» Try it: This exercise calls for an exact copy of the listing below.

##### Working data

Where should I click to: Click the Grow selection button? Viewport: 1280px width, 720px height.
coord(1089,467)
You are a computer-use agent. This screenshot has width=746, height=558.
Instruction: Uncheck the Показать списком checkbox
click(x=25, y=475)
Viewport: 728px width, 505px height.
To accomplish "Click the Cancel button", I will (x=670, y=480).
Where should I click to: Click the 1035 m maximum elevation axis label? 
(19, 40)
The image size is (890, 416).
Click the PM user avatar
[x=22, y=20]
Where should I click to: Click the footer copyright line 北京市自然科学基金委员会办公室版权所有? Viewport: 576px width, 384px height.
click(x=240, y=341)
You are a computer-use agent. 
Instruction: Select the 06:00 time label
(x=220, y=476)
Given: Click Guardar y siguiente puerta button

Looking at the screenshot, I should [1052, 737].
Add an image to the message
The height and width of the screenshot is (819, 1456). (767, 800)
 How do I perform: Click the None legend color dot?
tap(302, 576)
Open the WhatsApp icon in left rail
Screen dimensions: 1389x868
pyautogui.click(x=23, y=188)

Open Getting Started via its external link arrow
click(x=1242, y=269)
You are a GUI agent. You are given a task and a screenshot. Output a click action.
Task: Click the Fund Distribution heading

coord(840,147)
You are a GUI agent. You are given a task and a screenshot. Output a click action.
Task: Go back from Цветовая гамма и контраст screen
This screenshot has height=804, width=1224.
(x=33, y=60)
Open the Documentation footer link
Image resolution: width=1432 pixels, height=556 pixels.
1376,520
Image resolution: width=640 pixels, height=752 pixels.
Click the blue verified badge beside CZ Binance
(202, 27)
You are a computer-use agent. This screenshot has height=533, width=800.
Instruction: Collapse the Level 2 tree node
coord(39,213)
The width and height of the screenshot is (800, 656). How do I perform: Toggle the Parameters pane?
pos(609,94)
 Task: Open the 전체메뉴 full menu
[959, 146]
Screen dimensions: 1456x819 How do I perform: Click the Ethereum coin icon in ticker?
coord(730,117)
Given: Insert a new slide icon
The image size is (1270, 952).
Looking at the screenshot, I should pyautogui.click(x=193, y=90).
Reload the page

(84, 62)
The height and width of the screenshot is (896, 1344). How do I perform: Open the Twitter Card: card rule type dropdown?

##########

» Exercise output:
Where should I click to: Click the Grow selection button? Viewport: 1280px width, 720px height.
coord(1089,467)
You are a computer-use agent. This screenshot has width=746, height=558.
Instruction: Uncheck the Показать списком checkbox
click(x=25, y=475)
Viewport: 728px width, 505px height.
To accomplish "Click the Cancel button", I will (x=670, y=480).
Where should I click to: Click the 1035 m maximum elevation axis label? 
(19, 40)
The image size is (890, 416).
Click the PM user avatar
[x=22, y=20]
Where should I click to: Click the footer copyright line 北京市自然科学基金委员会办公室版权所有? Viewport: 576px width, 384px height.
click(x=240, y=341)
You are a computer-use agent. 
Instruction: Select the 06:00 time label
(x=220, y=476)
Given: Click Guardar y siguiente puerta button

Looking at the screenshot, I should [1052, 737].
Add an image to the message
The height and width of the screenshot is (819, 1456). (767, 800)
 How do I perform: Click the None legend color dot?
tap(302, 576)
Open the WhatsApp icon in left rail
Screen dimensions: 1389x868
pyautogui.click(x=23, y=188)

Open Getting Started via its external link arrow
click(x=1242, y=269)
You are a GUI agent. You are given a task and a screenshot. Output a click action.
Task: Click the Fund Distribution heading

coord(840,147)
You are a GUI agent. You are given a task and a screenshot. Output a click action.
Task: Go back from Цветовая гамма и контраст screen
This screenshot has height=804, width=1224.
(x=33, y=60)
Open the Documentation footer link
Image resolution: width=1432 pixels, height=556 pixels.
1376,520
Image resolution: width=640 pixels, height=752 pixels.
Click the blue verified badge beside CZ Binance
(202, 27)
You are a computer-use agent. This screenshot has height=533, width=800.
Instruction: Collapse the Level 2 tree node
coord(39,213)
The width and height of the screenshot is (800, 656). How do I perform: Toggle the Parameters pane?
pos(609,94)
 Task: Open the 전체메뉴 full menu
[959, 146]
Screen dimensions: 1456x819 How do I perform: Click the Ethereum coin icon in ticker?
coord(730,117)
Given: Insert a new slide icon
The image size is (1270, 952).
Looking at the screenshot, I should pyautogui.click(x=193, y=90).
Reload the page

(84, 62)
The height and width of the screenshot is (896, 1344). How do I perform: Open the Twitter Card: card rule type dropdown?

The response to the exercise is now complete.